The following September, the start-up, highlighting the real risks that border models could represent for the cybernetic and CBRN (chemical, biological, radiological and nuclear) domains within 2 to 3 years, presented its implementation policy. on a responsible scale.
For her:
“Judicious, narrowly targeted regulation can allow us to get the best of both worlds: enjoying the benefits of AI while mitigating the risks. Dragging our feet could lead to the worst of both worlds: ill-conceived, knee-jerk regulation that hinders progress while failing to prevent risks.”
Towards a regulatory framework inspired by Anthropic’s RSP?
Some AI players have anticipated these AI-related challenges by adopting an RSP, more or less similar to that of Anthropic, which adjusts security measures based on the capabilities reached by the models: performance thresholds are defined for each new generation of systems, and security mechanisms are deployed when these thresholds are crossed.
RSPs enable businesses to proactively manage advanced AI risks while optimizing their market performance. They also offer benefits in terms of transparency and accountability: companies that adopt this model commit to documenting their security practices, continuously identifying and assessing risks, and investing in dedicated security teams. At Anthropic, teams specialized in IT security, interpretability, and adversary team evaluations (red team) are integrated into the roadmap of each new model.

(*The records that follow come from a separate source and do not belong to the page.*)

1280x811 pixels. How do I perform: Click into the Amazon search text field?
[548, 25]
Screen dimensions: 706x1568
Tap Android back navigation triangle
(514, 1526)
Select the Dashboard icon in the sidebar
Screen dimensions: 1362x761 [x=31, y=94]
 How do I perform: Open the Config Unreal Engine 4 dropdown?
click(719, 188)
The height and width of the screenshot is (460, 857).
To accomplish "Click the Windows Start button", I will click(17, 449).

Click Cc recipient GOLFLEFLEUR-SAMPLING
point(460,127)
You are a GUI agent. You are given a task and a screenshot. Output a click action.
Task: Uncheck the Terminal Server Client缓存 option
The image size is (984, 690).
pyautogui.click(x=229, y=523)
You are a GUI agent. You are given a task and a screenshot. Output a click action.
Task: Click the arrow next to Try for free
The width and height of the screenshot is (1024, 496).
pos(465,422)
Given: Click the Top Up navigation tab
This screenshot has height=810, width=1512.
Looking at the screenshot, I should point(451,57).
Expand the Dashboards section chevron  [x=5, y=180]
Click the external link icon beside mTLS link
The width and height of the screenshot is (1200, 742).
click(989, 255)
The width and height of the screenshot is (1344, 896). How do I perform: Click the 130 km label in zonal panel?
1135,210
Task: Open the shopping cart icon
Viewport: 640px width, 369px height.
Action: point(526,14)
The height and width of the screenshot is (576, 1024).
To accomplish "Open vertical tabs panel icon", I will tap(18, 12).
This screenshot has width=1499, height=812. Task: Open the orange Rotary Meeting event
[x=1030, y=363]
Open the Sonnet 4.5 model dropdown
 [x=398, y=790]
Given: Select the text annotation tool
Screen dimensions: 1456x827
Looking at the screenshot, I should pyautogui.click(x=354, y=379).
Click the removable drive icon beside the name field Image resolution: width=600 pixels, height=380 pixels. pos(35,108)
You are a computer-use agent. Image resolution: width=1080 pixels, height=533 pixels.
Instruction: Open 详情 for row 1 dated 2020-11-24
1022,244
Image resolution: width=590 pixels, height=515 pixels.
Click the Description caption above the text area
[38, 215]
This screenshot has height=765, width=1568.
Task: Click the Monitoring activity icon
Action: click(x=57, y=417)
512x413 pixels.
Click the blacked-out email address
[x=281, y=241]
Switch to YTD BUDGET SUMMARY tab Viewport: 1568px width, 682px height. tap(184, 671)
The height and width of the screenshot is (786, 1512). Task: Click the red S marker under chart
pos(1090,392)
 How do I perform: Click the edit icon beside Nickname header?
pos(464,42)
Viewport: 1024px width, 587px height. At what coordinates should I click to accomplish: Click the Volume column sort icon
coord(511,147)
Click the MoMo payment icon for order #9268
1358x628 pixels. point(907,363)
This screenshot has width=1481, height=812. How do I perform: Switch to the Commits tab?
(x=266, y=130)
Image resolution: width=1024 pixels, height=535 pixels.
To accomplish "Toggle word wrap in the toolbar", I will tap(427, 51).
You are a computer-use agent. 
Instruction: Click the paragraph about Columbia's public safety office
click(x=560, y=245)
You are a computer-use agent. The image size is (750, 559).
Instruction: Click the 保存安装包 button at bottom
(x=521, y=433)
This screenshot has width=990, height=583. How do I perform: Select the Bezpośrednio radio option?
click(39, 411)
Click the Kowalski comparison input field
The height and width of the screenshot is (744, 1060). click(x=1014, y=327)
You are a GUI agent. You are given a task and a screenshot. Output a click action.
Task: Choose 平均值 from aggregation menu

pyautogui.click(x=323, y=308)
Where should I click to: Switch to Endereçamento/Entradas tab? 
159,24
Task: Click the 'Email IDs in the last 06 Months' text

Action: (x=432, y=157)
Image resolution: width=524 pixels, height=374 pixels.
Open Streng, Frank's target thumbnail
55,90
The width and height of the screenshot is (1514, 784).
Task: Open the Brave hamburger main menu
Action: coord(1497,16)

Dario Amodei pointed out a year ago at the Bletchley AI Security Summit:
“The RSPs are not intended to replace regulations, but rather to be a prototype of them. I don’t mean that we want Anthropic’s RSP to be literally written into law – our RSP is only a first attempt at solving a difficult problem, and is almost certainly flawed in many respects.
The three pillars of effective targeted regulation
According to the company, “this regulatory framework will not be perfect“, more “Whatever regulation we come up with, it must be as surgical as possible”.
It identifies three essential pillars:
- Transparency : Currently, there is no mechanism to verify companies’ adherence to their security policies. Requiring the publication of these policies and their assessments could help build a public register of risks associated with AI systems;
- Promoting Robust Security Practices : Companies should be encouraged, if not required, to strengthen their security measures and maintain high standards of risk management. Regulatory bodies could thus establish the minimum safety standards that each system must meet;
- Simplicity and targeting : Any regulation should remain as clear and focused as possible to avoid hindering innovation. A simple, well-defined law reduces complexity for businesses and makes it easier to comply with the rules without creating excessive obligations.
Approaches other than Anthropic’s meet these three conditions, which she readily acknowledges, concluding:
“It is essential over the next year that policymakers, the AI industry, security advocates, civil society and legislators work together to develop an effective regulatory framework that addresses the above conditions. on it and which is acceptable to a wide range of stakeholders”.